#### WHAT IS NEEDED:
Rewrite the stretch of items from the start through the line containing "point(506,549)", keeping the requests and raising every coordinate in the answers by 34. Don't include the pictures.

#### DATA SUPPLIED:
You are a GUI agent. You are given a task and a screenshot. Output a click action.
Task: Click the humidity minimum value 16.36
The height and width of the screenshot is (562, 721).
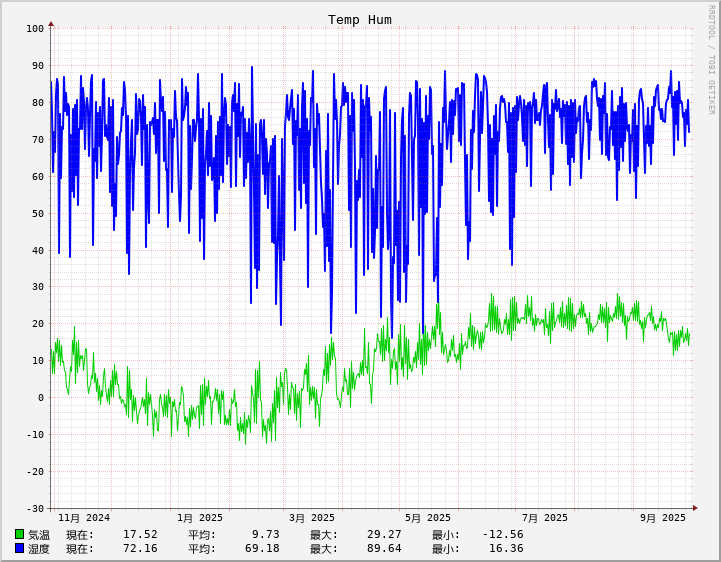point(506,549)
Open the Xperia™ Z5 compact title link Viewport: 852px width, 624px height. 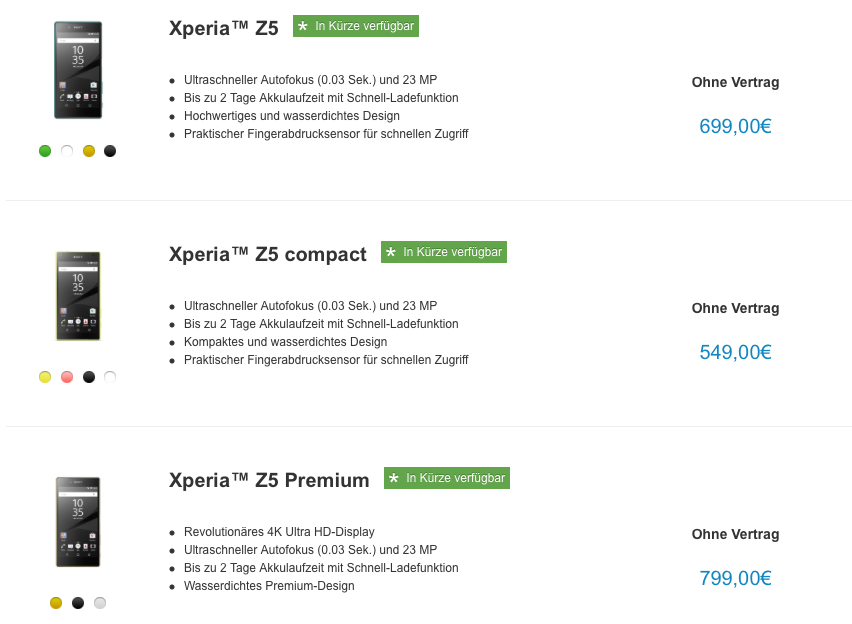pos(268,254)
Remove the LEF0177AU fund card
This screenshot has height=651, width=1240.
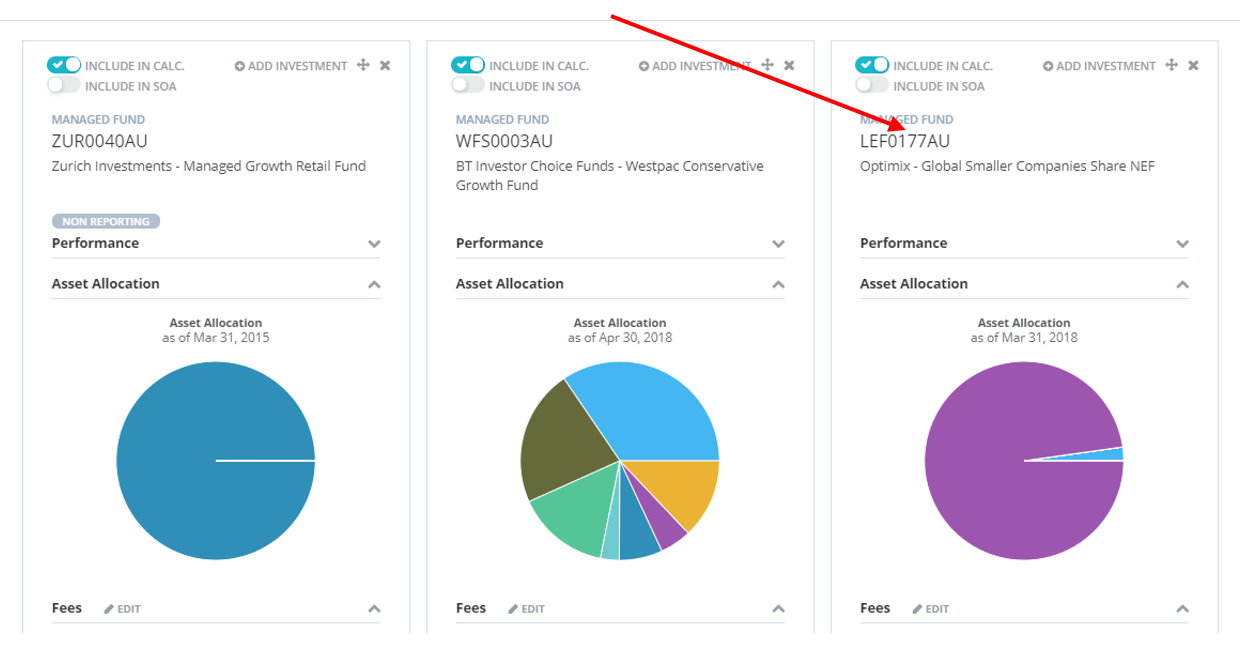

#### EXERCISE SOLUTION:
You are a GUI agent. You are given a task and a screenshot. Output a click action.
Task: Click the humidity minimum value 16.36
The height and width of the screenshot is (562, 721).
point(540,583)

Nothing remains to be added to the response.